The UN humanitarian chief, Stephen O’Brien, says the world is facing “the largest humanitarian crisis since the creation of the United Nations” and says the organisation needs urgent resources to avert the famine crisis.

Across the Horn of Africa, people are starving. A catastrophic combination of conflict, high food prices and drought has left more than 11 million people in desperate need. The United Nations has been sounding the alert for months. We have resisted using the “f-word” — famine — but on Wednesday we officially recognised the fast-evolving reality. There is famine in parts of Somalia. And it is spreading.

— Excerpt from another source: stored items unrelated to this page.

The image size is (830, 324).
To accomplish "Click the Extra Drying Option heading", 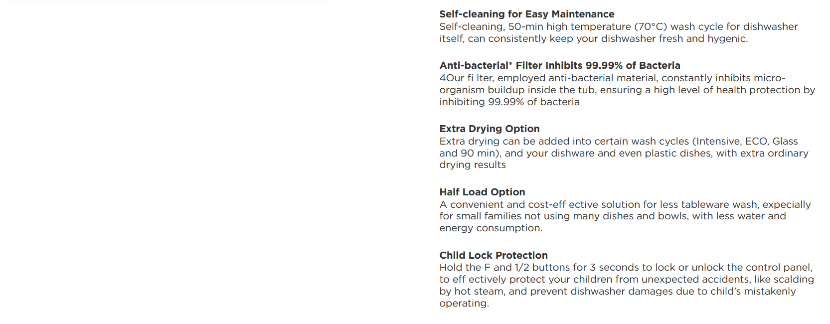I will [489, 129].
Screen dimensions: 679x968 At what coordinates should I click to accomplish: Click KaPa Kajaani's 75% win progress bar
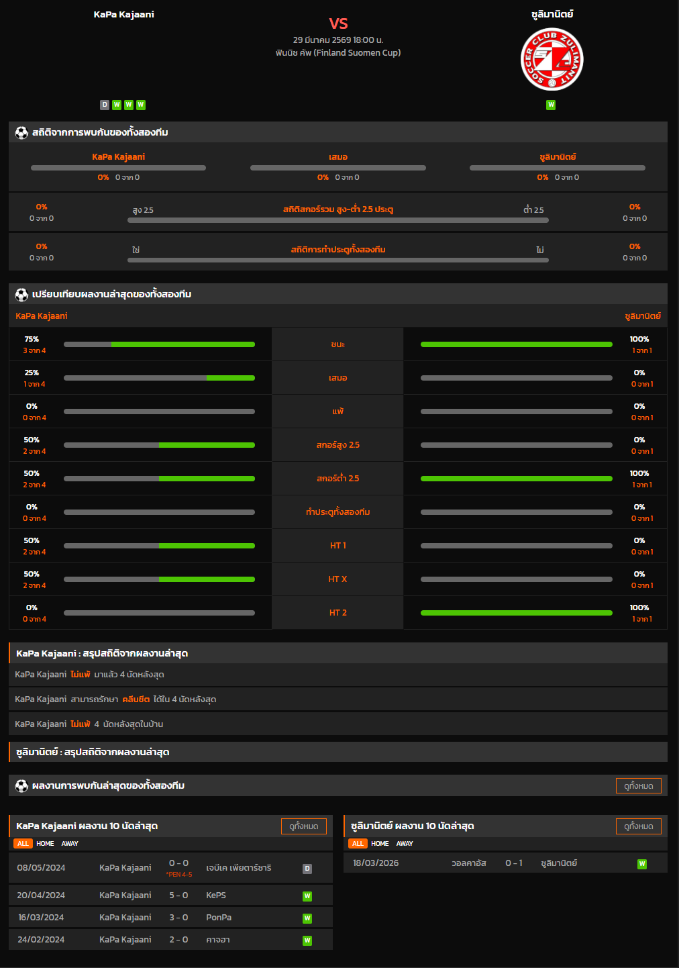click(x=159, y=344)
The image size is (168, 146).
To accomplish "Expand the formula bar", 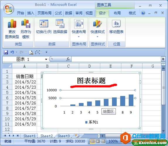I will (163, 59).
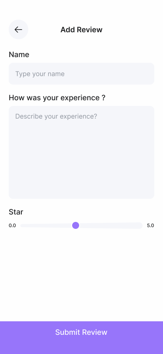Image resolution: width=163 pixels, height=354 pixels.
Task: Click the "Type your name" placeholder text
Action: point(40,74)
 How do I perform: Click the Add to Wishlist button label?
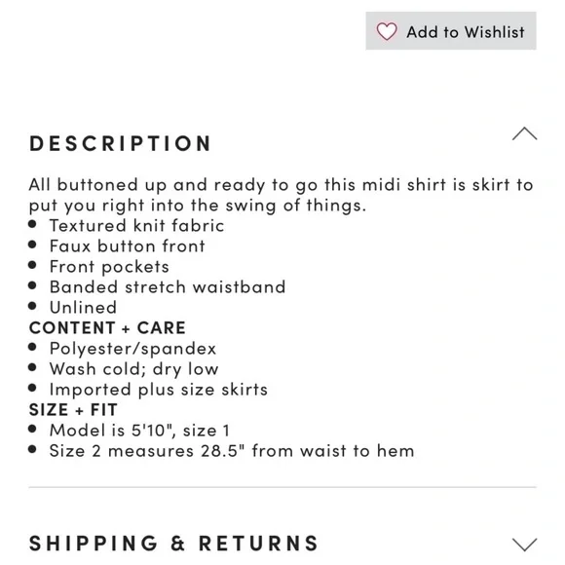pyautogui.click(x=466, y=32)
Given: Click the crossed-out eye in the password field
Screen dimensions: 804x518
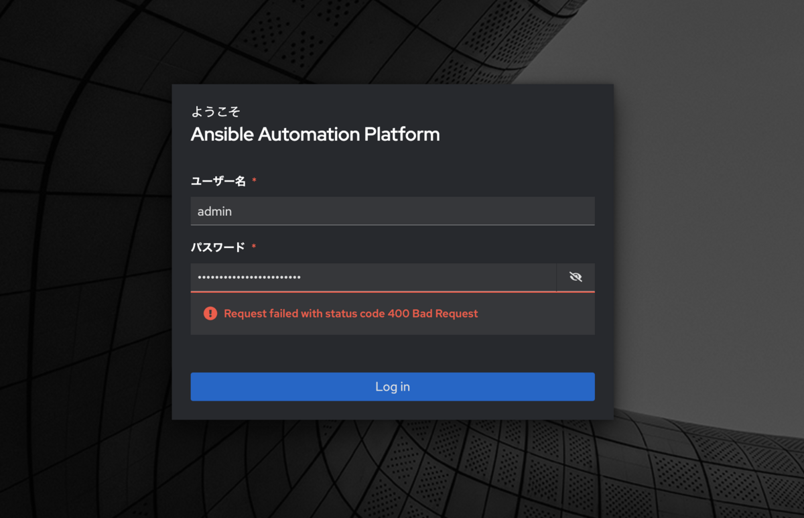Looking at the screenshot, I should pos(575,277).
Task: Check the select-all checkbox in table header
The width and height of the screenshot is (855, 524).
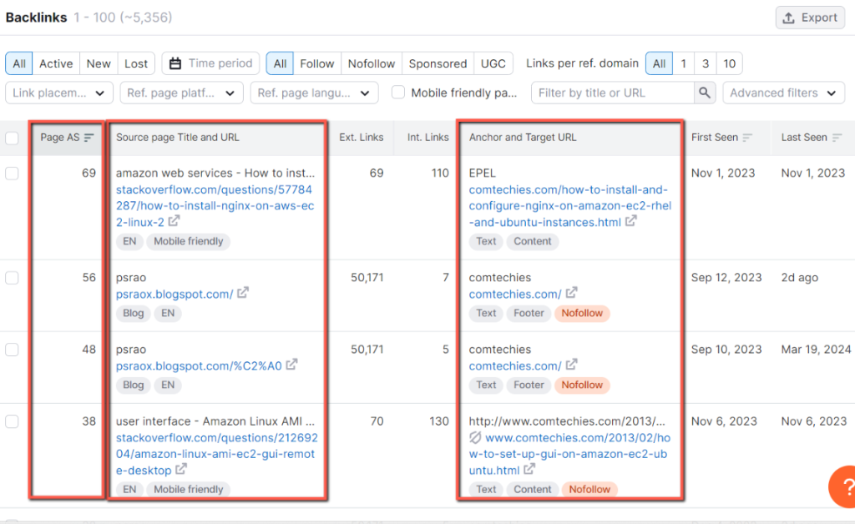Action: pos(13,138)
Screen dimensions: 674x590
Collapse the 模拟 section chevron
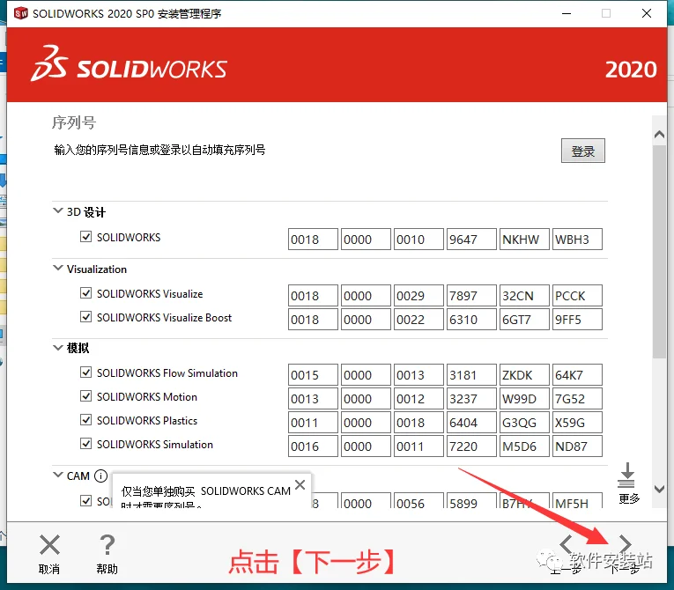57,347
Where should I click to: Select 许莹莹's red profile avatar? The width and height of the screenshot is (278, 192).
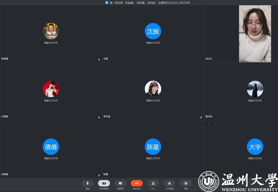pyautogui.click(x=51, y=89)
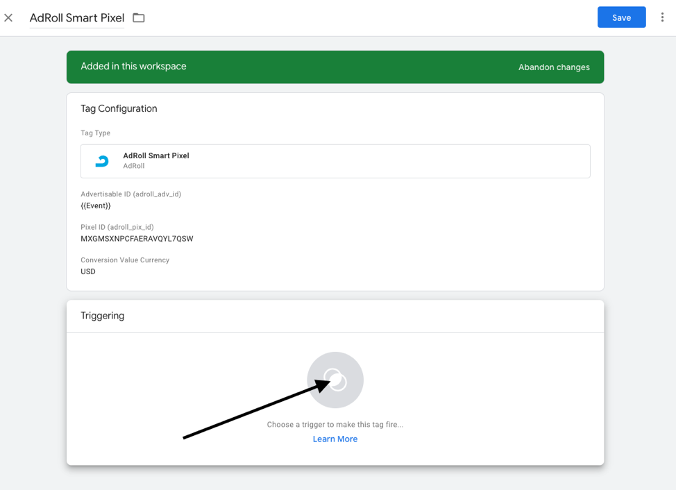Click the AdRoll brand mark in Tag Configuration
The height and width of the screenshot is (490, 676).
[x=101, y=160]
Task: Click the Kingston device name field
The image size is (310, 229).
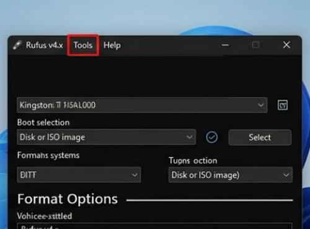Action: point(142,105)
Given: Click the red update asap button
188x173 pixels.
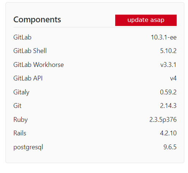Looking at the screenshot, I should pos(146,20).
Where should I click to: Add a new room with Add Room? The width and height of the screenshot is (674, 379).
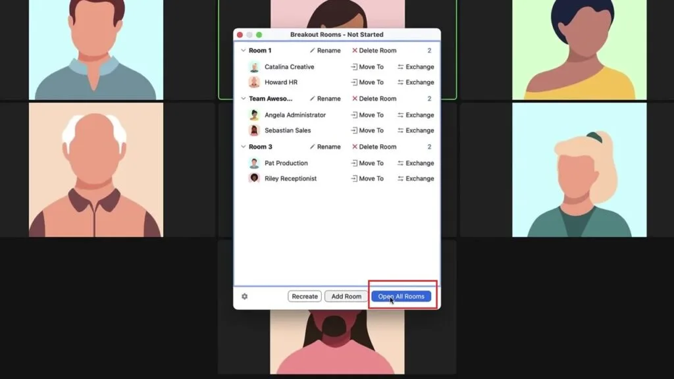[x=346, y=297]
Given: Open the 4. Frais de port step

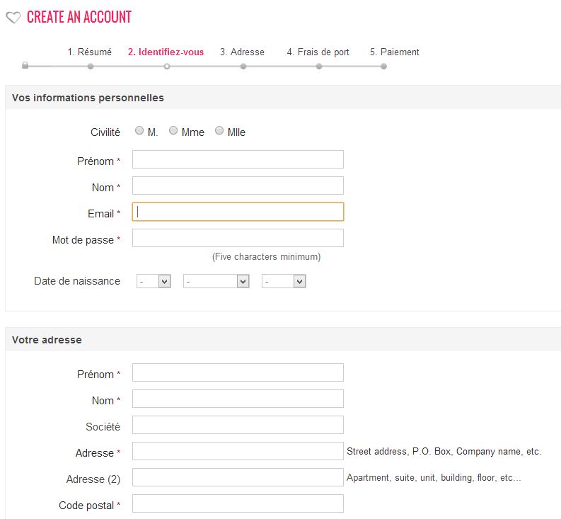Looking at the screenshot, I should tap(318, 52).
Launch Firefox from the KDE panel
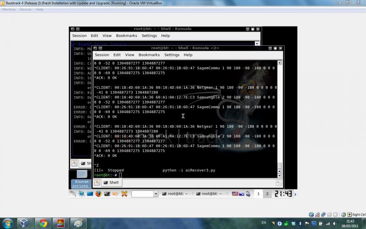 pyautogui.click(x=97, y=194)
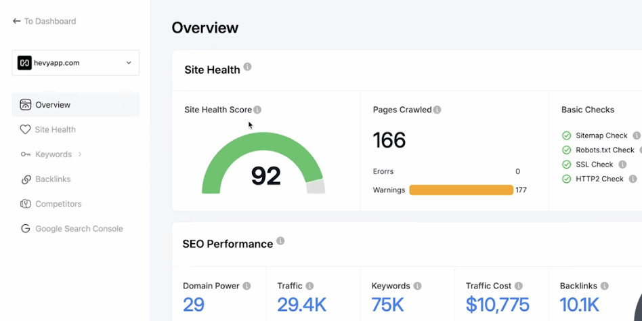This screenshot has height=321, width=642.
Task: Click the Competitors sidebar icon
Action: pyautogui.click(x=25, y=204)
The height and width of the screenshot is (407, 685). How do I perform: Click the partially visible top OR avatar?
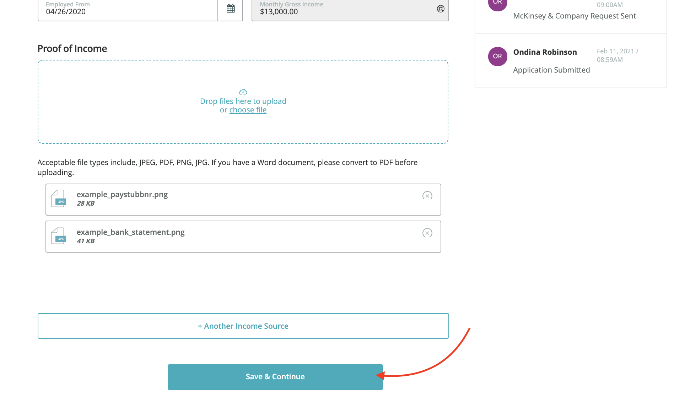coord(497,4)
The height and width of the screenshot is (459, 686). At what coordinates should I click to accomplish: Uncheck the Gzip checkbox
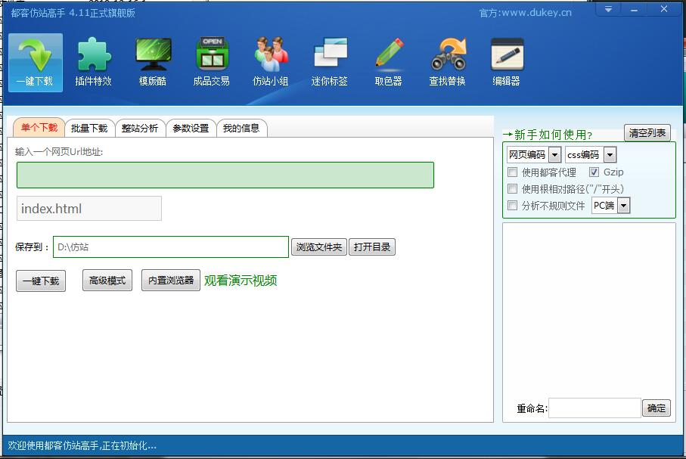[594, 172]
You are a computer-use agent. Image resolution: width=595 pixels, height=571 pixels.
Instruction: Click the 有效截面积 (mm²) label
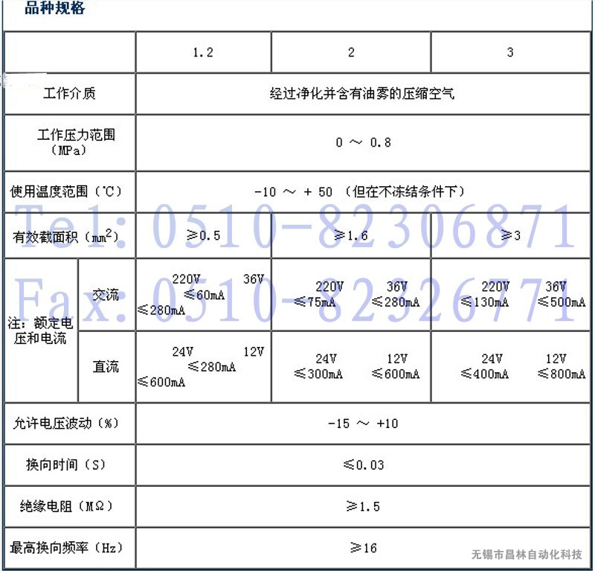coord(66,237)
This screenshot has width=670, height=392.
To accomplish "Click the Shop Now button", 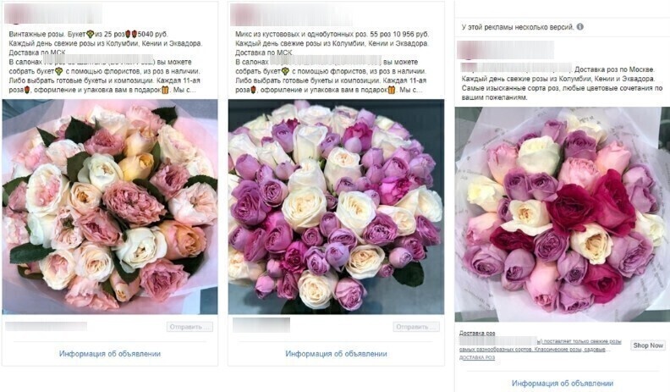I will [648, 345].
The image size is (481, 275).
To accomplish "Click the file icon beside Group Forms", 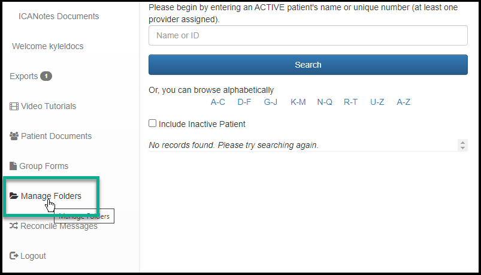I will tap(13, 167).
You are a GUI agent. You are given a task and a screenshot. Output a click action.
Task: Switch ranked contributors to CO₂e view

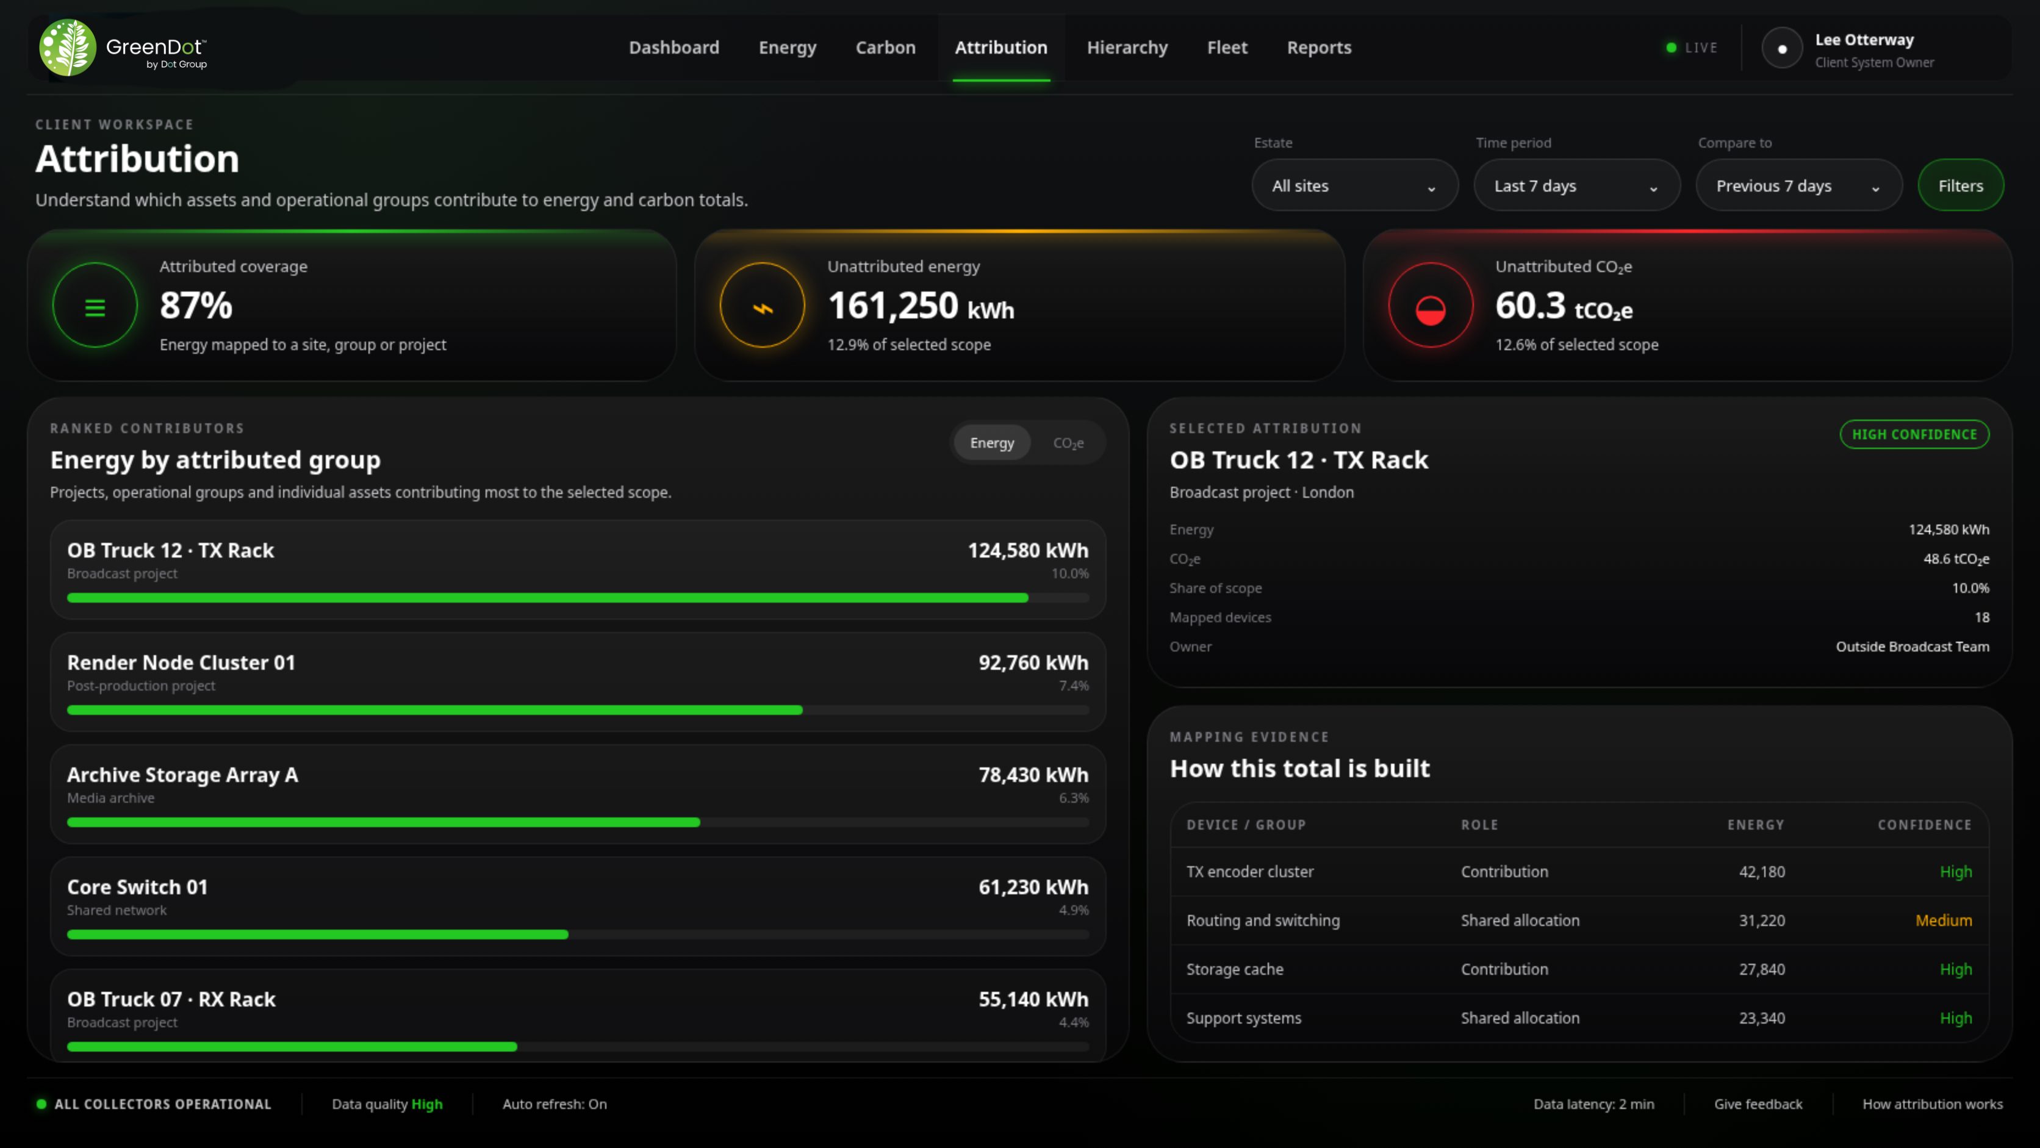click(x=1068, y=443)
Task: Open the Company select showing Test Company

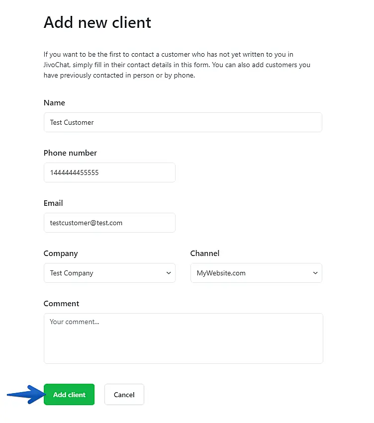Action: pos(104,273)
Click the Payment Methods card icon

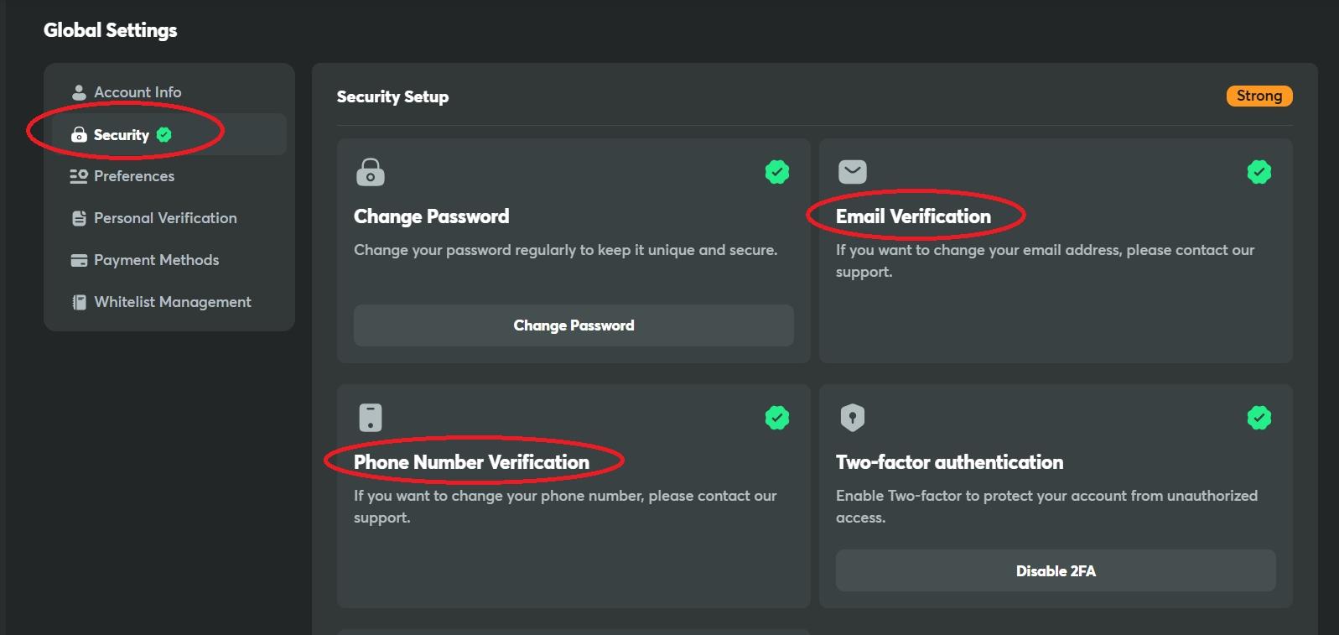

This is a wake-up call we cannot ignore. Everyday, I hear the most harrowing reports from our UN teams on the ground. Somali refugees, their cattle and goats dead from thirst, walking for weeks to find help in Kenya and Ethiopia. Orphans who arrive alone, their parents dead, terrified and malnourished, in a foreign land.

We must also recognise that Kenya and Ethiopia, which have generously kept their borders open, face enormous challenges of their own. The largest refugee camp in the world, Dadaab, is already dangerously over-crowded with some 380,000 refugees. Many thousands more are waiting to be registered. In neighbouring Ethiopia, 2,000 people a day are arriving at the Dolo refugee camp – also struggling to keep pace. This compounds a food crisis faced by almost 7 million Kenyans and Ethiopians at home. In Djibouti and Eritrea, tens of thousands of people are also in need — and potentially many more.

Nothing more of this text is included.